*** AVAILABLE DATA Section Begins ***

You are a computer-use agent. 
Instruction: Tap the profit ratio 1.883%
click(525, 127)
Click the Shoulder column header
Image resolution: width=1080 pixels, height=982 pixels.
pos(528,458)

*** AVAILABLE DATA Section Ends ***

▶ [REQUIRED ACTION]
Reproduce every line of the data so that nothing differs from the original.

▶ [TASK SOLUTION]
You are a computer-use agent. 
Instruction: Tap the profit ratio 1.883%
click(525, 127)
Click the Shoulder column header
Image resolution: width=1080 pixels, height=982 pixels.
pos(528,458)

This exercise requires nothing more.